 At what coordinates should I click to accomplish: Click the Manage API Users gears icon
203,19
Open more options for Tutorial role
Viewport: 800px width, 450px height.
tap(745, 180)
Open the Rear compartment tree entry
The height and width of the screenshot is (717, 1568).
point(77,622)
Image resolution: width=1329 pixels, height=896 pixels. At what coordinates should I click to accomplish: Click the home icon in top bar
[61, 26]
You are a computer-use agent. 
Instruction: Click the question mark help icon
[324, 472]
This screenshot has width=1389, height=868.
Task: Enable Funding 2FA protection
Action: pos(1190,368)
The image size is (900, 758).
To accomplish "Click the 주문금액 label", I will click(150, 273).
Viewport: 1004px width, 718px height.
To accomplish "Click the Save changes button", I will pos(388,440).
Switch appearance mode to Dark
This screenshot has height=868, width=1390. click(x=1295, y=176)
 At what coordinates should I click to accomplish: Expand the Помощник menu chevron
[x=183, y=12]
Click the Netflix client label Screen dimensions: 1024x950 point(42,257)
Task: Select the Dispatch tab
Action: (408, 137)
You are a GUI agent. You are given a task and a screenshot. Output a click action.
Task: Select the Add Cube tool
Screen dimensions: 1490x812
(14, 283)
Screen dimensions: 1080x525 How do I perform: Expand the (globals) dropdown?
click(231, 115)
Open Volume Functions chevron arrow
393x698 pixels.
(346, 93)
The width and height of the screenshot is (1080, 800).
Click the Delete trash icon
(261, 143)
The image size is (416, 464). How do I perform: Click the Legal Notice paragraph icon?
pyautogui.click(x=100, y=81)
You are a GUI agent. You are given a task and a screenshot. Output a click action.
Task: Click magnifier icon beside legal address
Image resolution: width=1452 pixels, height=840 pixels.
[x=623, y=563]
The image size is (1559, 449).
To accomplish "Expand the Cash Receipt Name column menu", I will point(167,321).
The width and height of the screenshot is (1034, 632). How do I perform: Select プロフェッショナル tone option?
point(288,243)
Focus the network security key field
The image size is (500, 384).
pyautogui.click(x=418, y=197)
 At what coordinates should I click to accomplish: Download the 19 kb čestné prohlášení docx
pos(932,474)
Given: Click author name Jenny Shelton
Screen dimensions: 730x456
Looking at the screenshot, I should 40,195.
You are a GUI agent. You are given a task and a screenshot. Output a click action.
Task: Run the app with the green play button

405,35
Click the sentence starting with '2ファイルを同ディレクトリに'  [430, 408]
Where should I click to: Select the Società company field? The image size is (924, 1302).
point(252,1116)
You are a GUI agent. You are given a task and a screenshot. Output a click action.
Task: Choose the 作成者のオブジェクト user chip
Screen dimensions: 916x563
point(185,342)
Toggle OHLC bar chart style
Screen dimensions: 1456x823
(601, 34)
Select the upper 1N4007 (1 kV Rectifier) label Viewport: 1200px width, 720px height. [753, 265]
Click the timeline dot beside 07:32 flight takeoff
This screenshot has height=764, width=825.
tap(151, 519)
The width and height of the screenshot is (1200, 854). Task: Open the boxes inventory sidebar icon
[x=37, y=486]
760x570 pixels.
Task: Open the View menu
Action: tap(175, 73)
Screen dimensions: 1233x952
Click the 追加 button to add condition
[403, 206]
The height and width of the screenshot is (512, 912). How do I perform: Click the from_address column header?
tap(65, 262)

SHORT EXERCISE.
Transcribe the lines word for word, beginning with the line that contains "Switch appearance mode to Dark" and stopping after the line that contains "I will point(167,321).".

THE OUTPUT.
Switch appearance mode to Dark
This screenshot has height=868, width=1390. click(x=1295, y=176)
 At what coordinates should I click to accomplish: Expand the Помощник menu chevron
[x=183, y=12]
Click the Netflix client label Screen dimensions: 1024x950 point(42,257)
Task: Select the Dispatch tab
Action: (408, 137)
You are a GUI agent. You are given a task and a screenshot. Output a click action.
Task: Select the Add Cube tool
Screen dimensions: 1490x812
(14, 283)
Screen dimensions: 1080x525 How do I perform: Expand the (globals) dropdown?
click(231, 115)
Open Volume Functions chevron arrow
393x698 pixels.
(346, 93)
The width and height of the screenshot is (1080, 800).
Click the Delete trash icon
(261, 143)
The image size is (416, 464). How do I perform: Click the Legal Notice paragraph icon?
pyautogui.click(x=100, y=81)
You are a GUI agent. You are given a task and a screenshot. Output a click action.
Task: Click magnifier icon beside legal address
Image resolution: width=1452 pixels, height=840 pixels.
[x=623, y=563]
The image size is (1559, 449).
To accomplish "Expand the Cash Receipt Name column menu", I will point(167,321).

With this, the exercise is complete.